Die Bearbeitung des Anhängers aus Freckleben im Landesmuseum hat auch gezeigt, dass er aus fast reinem Kupfer besteht. Vermutlich wurde es in einem Gesenk, einer Art Hohlform aus Stahl, gedrückt. Auf der Rückseite erscheint das Relief als Negativ.
Die bei den Restaurierungsarbeiten freigelegten Goldschichten sind die Reste einer so genannten Feuervergoldung. Diese Technik war bis in das 19. Jahrhundert hinein die gängigste und auch einfachste Art, Metalle mit einer gut haftenden, feurig glänzenden Goldschicht zu versehen.
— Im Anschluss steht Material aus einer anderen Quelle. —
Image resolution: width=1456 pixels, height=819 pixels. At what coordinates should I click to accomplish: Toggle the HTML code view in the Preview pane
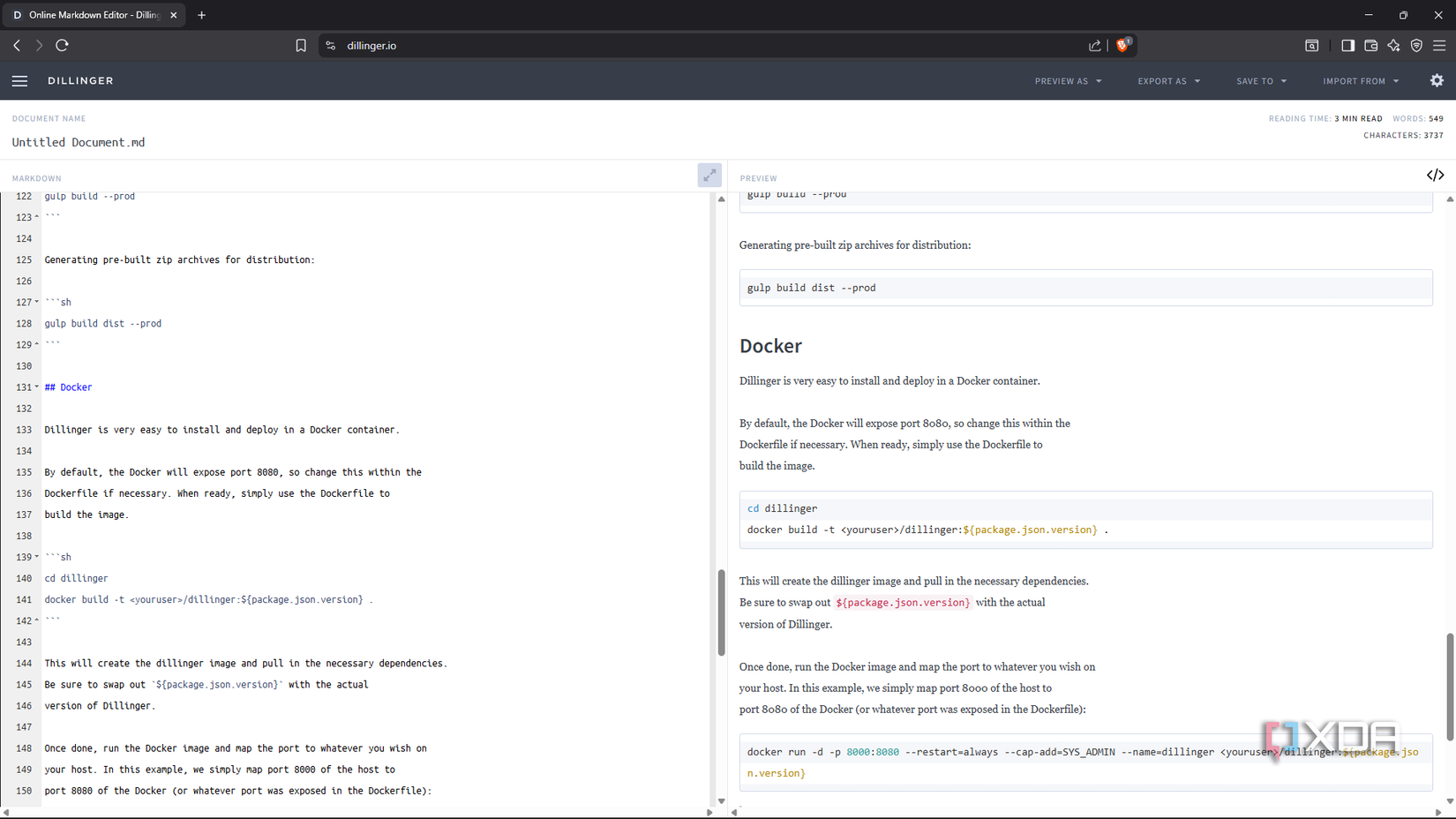click(1435, 175)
Leider war das nicht ungefährlich. Bei der Feuervergoldung wurden in der Kunstschmiedewerkstatt immer wieder größere Mengen Quecksilberdampf freigesetzt. Die Dauerbelastung mit Quecksilber führte bei den ahnungslosen Handwerkern zu schweren Nervenschäden. Intelligenz, Aufnahmefähigkeit und die körperlicher Koordinationfähigkeit muss als Folge der schleichenden Vergiftung sehr gelitten haben. Hinzu kamen auch noch Nieren- und Leberschäden, so dass viele Handwerker ein qualvoller, früher Tod ereilte. Die in manchen Traktaten nachzulesende Anweisung, man möge beim Vergolden als ›Gegengift‹ immer ausreichend Speck und Wein zu sich nehmen, mag – zumindest zeitweise – ein gewisses Wohlbefinden hervorgerufen haben. Die gewünschte präventive Wirkung hatte dies jedoch leider nicht.